Content starts

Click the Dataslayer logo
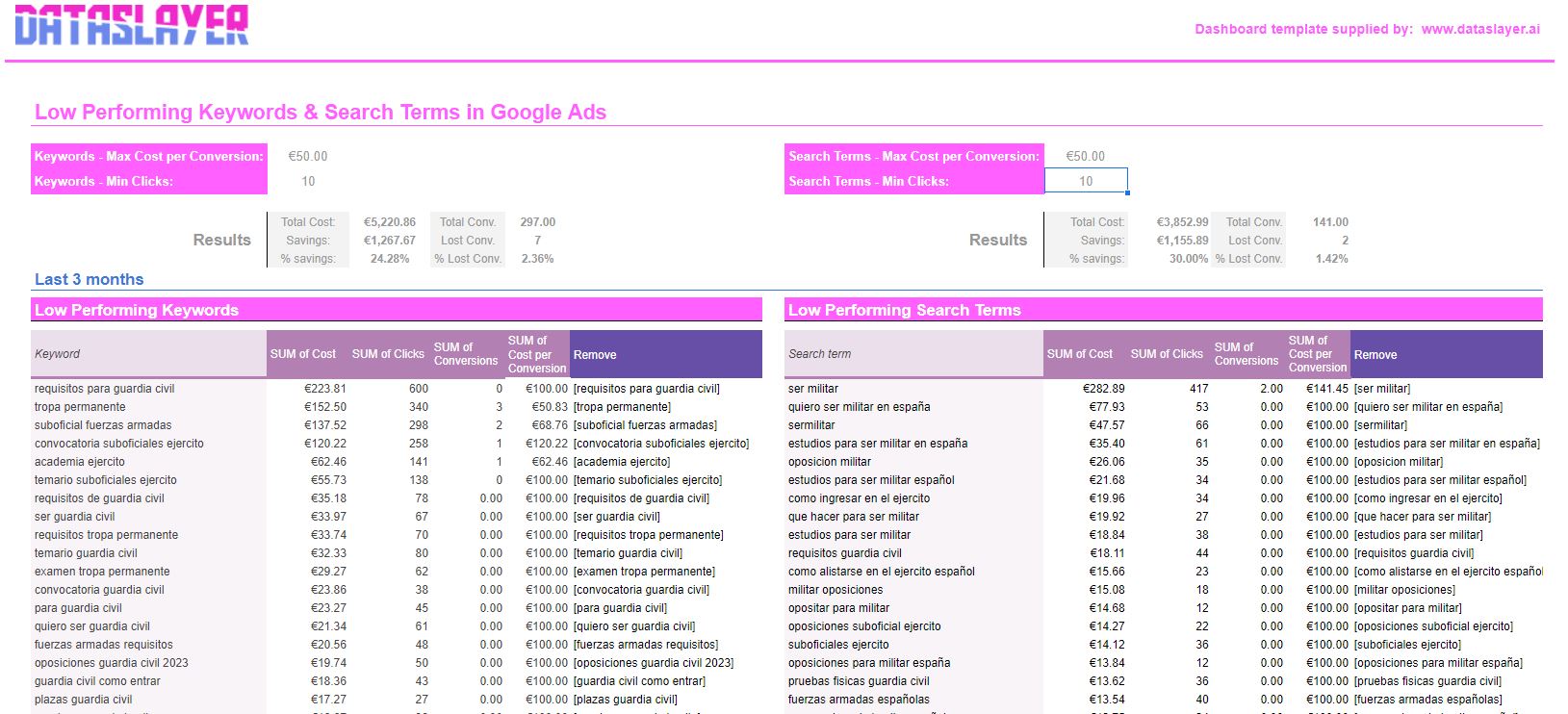 (132, 26)
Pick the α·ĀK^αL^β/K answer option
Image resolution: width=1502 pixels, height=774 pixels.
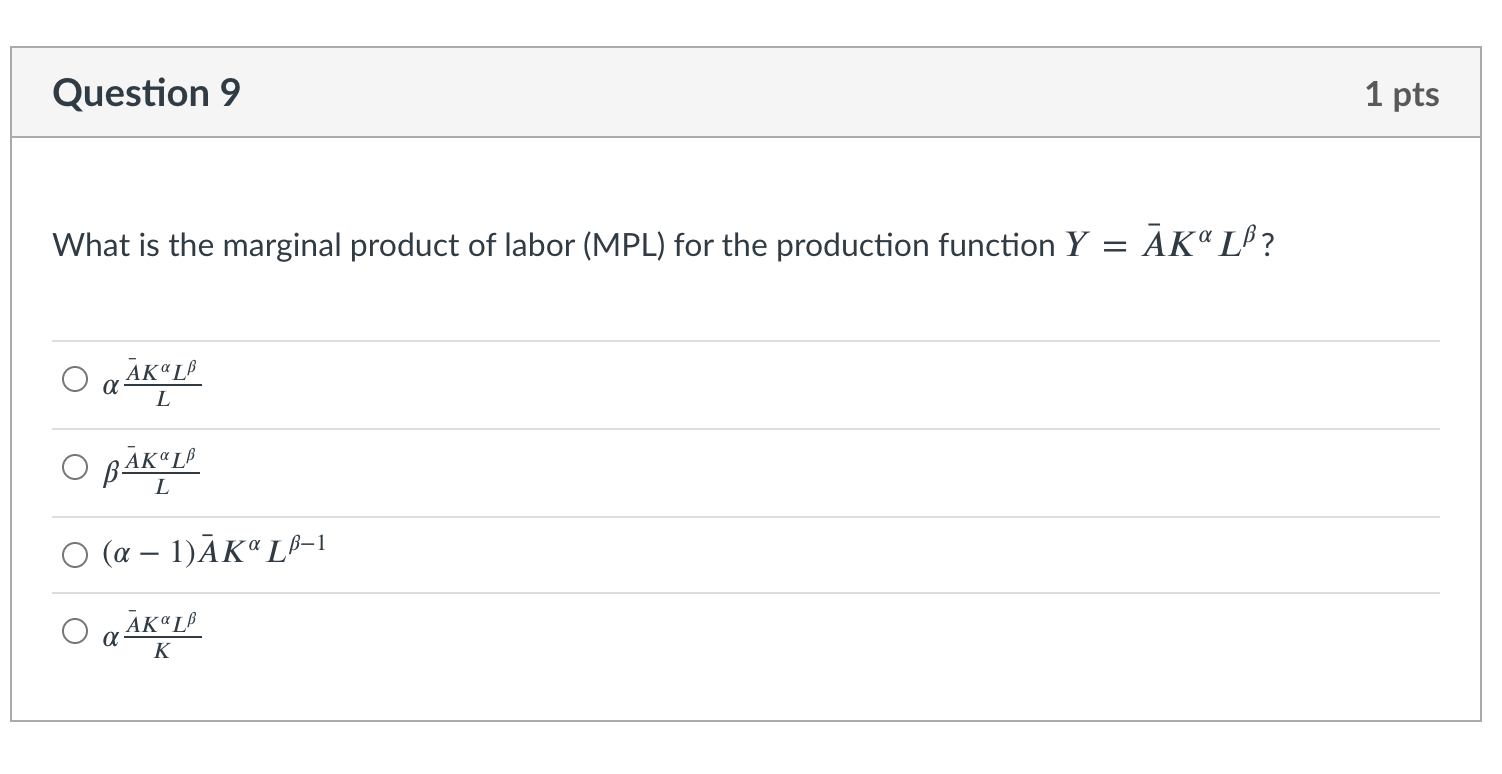(74, 631)
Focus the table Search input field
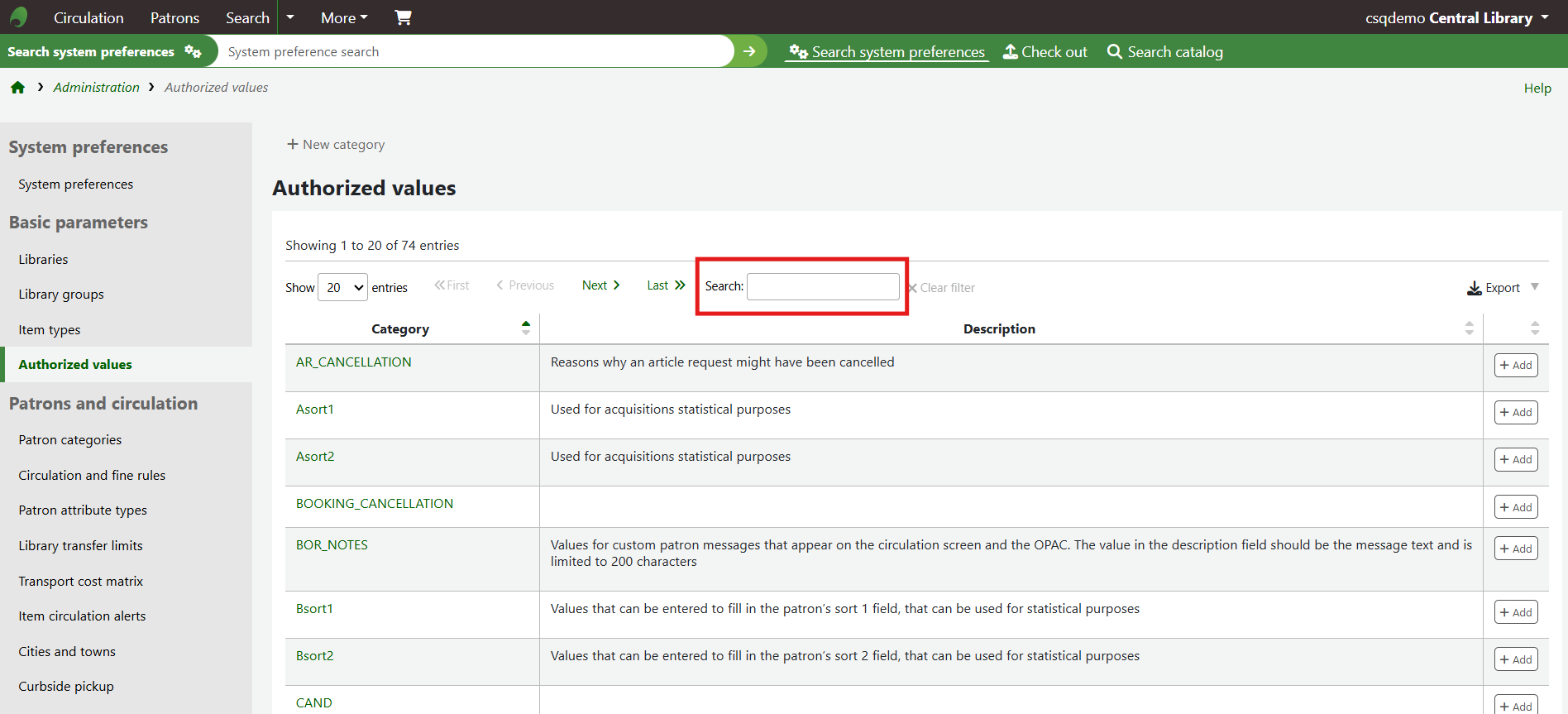The width and height of the screenshot is (1568, 714). point(823,286)
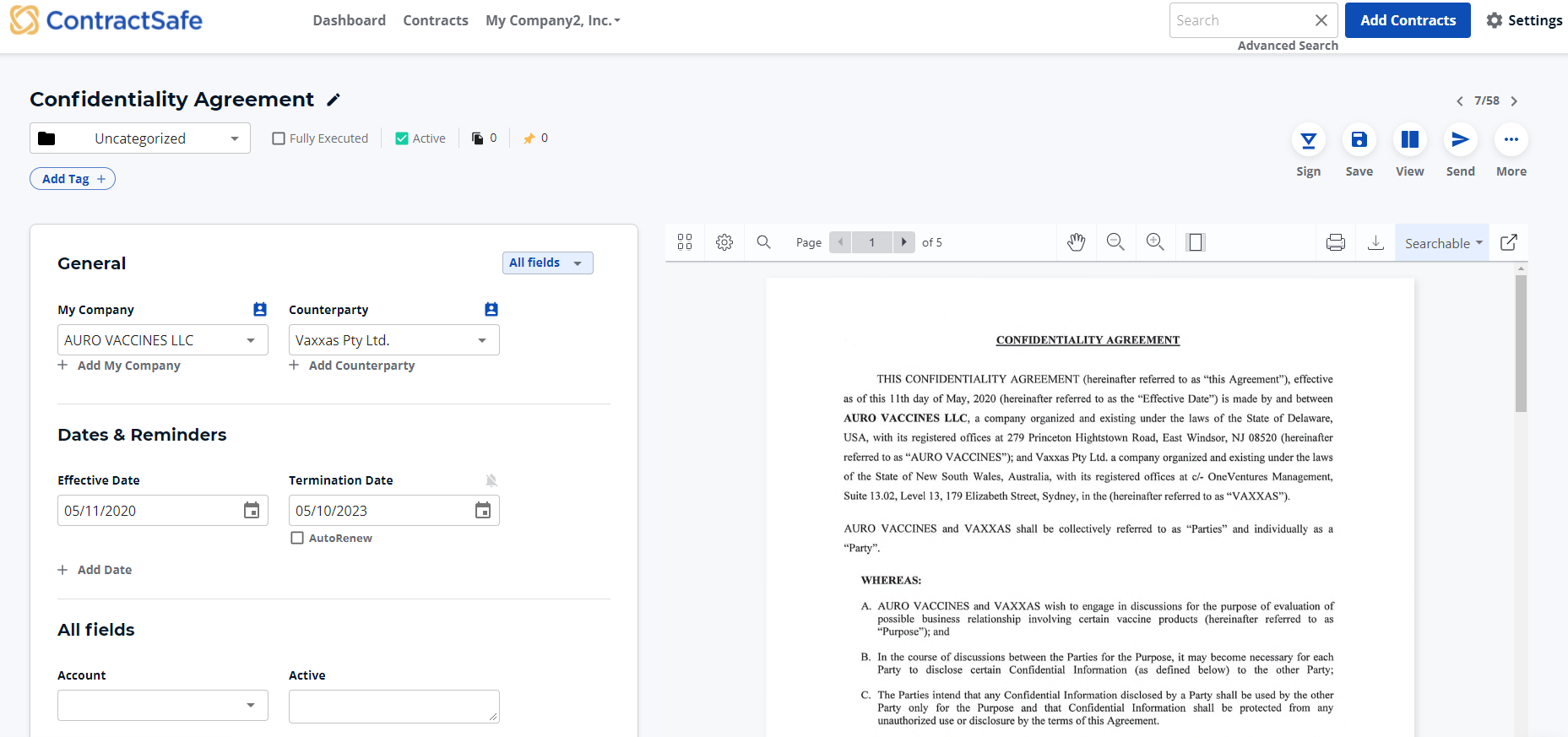The width and height of the screenshot is (1568, 737).
Task: Open the All fields filter dropdown
Action: pyautogui.click(x=547, y=263)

Content ends

*Task prompt:* Print every entry above again without changing a word, and omit the pictures.

*Response area:*
Click the Dataslayer logo
 (132, 26)
Pick the α·ĀK^αL^β/K answer option
Image resolution: width=1502 pixels, height=774 pixels.
(74, 631)
Focus the table Search input field
The width and height of the screenshot is (1568, 714). point(823,286)
The width and height of the screenshot is (1568, 737).
Task: Open the All fields filter dropdown
Action: pyautogui.click(x=547, y=263)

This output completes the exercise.